▸ WHAT THE TASK ASKS
Reproduce word for word the lines between those holding "Toggle the Show/Hide Console Tree button" and "Task: Click the help question mark icon", inclusive, and nothing else from the data below.

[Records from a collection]
________________________________________
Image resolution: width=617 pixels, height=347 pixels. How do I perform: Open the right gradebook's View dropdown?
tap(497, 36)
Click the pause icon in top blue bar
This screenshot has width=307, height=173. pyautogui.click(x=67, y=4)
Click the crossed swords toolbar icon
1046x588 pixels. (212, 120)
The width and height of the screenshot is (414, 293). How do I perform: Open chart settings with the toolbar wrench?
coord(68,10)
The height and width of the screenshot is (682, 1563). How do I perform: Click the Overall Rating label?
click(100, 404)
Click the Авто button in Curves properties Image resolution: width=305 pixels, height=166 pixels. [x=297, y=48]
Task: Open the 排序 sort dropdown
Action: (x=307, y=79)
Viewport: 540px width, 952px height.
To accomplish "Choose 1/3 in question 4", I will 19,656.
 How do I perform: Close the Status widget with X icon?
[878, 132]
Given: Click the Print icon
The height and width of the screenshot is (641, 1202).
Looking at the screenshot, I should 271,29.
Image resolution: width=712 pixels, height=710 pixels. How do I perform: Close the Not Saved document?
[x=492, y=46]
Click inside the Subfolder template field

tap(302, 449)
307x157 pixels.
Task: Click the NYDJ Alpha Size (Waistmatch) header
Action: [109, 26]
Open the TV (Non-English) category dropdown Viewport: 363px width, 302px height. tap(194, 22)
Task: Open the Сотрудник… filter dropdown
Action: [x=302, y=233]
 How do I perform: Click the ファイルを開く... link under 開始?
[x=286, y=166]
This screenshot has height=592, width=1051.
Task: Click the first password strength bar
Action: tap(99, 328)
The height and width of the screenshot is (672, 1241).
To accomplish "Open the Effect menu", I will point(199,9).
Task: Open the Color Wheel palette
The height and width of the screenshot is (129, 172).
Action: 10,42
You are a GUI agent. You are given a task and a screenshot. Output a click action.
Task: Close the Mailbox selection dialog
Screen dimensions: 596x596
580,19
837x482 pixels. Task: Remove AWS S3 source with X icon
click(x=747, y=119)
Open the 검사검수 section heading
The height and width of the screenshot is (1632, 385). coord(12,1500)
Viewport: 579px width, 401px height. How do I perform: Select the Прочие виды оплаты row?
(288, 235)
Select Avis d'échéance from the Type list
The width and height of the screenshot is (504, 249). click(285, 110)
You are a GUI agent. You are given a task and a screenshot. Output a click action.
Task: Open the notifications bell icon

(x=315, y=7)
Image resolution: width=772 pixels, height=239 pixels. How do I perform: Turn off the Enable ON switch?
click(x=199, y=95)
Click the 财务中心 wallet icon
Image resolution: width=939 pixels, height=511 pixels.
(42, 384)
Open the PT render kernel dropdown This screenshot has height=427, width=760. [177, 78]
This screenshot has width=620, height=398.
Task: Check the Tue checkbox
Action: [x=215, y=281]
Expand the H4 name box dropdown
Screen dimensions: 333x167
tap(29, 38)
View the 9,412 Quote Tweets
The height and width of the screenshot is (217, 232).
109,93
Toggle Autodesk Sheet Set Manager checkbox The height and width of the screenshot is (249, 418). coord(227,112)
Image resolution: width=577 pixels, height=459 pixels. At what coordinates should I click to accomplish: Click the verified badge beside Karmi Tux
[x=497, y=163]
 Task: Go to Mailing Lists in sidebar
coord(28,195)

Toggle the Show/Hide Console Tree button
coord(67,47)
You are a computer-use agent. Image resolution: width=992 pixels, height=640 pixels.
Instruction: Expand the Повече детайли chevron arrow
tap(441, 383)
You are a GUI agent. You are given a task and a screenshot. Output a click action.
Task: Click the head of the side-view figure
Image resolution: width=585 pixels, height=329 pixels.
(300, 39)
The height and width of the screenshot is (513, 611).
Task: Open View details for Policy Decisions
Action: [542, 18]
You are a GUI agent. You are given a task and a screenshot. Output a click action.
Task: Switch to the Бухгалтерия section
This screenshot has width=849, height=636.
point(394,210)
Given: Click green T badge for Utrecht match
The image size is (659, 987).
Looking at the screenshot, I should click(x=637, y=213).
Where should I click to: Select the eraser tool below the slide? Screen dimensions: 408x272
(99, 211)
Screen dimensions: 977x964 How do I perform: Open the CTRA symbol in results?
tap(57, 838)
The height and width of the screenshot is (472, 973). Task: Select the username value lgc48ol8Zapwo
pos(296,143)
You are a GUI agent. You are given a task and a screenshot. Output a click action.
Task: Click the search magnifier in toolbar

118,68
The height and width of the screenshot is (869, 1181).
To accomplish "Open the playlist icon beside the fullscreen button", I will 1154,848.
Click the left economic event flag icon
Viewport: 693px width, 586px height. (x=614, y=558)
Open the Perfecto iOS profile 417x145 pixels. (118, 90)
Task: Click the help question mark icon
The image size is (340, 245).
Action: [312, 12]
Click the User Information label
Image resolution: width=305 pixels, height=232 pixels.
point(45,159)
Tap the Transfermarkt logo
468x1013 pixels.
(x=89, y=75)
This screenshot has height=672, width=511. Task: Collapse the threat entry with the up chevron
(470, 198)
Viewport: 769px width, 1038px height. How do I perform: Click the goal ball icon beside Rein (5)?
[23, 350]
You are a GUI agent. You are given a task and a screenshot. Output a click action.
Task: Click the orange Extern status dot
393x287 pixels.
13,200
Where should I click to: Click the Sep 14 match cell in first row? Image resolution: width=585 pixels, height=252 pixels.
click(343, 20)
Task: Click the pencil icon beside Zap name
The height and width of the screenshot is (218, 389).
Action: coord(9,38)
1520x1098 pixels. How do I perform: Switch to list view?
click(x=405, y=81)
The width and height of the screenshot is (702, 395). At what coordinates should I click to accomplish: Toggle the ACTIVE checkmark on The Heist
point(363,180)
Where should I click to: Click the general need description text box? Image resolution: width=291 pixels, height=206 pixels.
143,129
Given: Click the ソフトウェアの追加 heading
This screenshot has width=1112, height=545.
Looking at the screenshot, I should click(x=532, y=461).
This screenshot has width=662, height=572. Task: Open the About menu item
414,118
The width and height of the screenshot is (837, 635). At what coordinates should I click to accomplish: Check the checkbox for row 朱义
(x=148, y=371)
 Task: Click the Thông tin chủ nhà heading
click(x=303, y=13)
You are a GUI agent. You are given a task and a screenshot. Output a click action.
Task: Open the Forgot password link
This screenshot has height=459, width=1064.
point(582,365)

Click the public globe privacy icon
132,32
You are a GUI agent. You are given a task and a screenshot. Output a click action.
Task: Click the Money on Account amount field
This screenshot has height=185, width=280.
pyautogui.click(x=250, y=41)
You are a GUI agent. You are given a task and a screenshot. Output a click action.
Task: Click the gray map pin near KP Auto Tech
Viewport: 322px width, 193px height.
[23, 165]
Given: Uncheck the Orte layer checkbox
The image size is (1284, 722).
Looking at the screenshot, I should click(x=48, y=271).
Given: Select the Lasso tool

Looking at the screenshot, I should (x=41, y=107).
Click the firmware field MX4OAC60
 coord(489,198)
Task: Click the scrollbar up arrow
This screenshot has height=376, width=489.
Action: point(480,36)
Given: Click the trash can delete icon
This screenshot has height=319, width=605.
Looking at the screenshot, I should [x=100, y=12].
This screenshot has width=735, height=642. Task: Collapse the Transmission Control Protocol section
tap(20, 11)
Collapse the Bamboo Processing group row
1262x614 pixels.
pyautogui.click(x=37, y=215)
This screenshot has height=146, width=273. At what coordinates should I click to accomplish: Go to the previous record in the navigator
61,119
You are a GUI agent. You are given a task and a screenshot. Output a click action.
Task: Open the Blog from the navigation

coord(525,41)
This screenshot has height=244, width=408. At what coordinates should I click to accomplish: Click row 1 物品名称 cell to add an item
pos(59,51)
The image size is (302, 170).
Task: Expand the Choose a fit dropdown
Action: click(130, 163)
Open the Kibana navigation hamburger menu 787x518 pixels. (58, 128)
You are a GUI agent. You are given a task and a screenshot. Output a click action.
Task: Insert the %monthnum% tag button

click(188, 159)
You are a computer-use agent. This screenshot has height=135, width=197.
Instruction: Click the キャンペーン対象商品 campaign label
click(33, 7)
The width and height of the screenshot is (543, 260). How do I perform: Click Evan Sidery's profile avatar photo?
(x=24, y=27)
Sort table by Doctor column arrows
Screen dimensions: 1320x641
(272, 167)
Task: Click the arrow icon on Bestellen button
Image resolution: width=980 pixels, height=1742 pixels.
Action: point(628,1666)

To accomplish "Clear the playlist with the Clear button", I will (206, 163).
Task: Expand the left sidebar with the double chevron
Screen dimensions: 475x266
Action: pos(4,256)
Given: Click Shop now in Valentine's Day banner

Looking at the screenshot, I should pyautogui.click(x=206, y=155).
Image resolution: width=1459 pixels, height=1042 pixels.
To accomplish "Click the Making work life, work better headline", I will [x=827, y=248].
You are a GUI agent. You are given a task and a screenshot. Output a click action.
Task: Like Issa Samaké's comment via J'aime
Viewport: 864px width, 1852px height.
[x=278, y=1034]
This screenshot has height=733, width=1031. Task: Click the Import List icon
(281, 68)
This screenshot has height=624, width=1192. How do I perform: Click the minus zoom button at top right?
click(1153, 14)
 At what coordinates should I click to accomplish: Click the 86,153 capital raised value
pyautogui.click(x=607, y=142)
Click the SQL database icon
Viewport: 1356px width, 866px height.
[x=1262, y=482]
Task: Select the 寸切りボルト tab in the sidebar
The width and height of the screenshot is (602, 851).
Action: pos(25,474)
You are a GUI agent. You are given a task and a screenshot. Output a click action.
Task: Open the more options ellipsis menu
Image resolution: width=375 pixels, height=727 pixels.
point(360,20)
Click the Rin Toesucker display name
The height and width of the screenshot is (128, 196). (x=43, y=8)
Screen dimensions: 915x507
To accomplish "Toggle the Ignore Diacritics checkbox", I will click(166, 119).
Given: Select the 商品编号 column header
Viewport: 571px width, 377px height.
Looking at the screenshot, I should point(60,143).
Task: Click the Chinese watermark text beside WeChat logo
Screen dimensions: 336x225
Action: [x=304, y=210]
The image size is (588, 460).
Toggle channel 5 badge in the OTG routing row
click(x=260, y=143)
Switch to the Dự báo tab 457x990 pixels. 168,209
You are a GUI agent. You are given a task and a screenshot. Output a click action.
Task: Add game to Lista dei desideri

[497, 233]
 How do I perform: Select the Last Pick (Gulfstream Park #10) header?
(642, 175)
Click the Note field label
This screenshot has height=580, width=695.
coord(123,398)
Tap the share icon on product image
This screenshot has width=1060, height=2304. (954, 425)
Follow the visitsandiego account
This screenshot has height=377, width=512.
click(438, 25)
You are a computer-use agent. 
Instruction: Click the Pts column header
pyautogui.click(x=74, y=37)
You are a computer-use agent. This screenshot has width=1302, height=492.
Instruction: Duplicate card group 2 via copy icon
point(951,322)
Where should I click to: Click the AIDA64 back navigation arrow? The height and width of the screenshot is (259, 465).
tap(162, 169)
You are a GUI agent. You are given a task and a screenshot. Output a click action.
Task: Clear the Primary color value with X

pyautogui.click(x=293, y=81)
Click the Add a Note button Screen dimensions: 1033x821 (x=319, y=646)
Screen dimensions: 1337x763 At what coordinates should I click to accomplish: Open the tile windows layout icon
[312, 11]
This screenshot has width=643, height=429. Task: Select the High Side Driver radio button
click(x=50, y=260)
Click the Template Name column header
________________________________________
▸ THE COMPLETED TASK
Toggle the Show/Hide Console Tree button
coord(67,47)
You are a computer-use agent. Image resolution: width=992 pixels, height=640 pixels.
Instruction: Expand the Повече детайли chevron arrow
tap(441, 383)
You are a GUI agent. You are given a task and a screenshot. Output a click action.
Task: Click the head of the side-view figure
Image resolution: width=585 pixels, height=329 pixels.
(300, 39)
The height and width of the screenshot is (513, 611).
Task: Open View details for Policy Decisions
Action: [542, 18]
You are a GUI agent. You are given a task and a screenshot. Output a click action.
Task: Switch to the Бухгалтерия section
This screenshot has width=849, height=636.
point(394,210)
Given: Click green T badge for Utrecht match
The image size is (659, 987).
Looking at the screenshot, I should click(x=637, y=213).
Where should I click to: Select the eraser tool below the slide? Screen dimensions: 408x272
(99, 211)
Screen dimensions: 977x964 How do I perform: Open the CTRA symbol in results?
tap(57, 838)
The height and width of the screenshot is (472, 973). Task: Select the username value lgc48ol8Zapwo
pos(296,143)
You are a GUI agent. You are given a task and a screenshot. Output a click action.
Task: Click the search magnifier in toolbar

118,68
The height and width of the screenshot is (869, 1181).
To accomplish "Open the playlist icon beside the fullscreen button", I will 1154,848.
Click the left economic event flag icon
Viewport: 693px width, 586px height. (x=614, y=558)
Open the Perfecto iOS profile 417x145 pixels. (118, 90)
Task: Click the help question mark icon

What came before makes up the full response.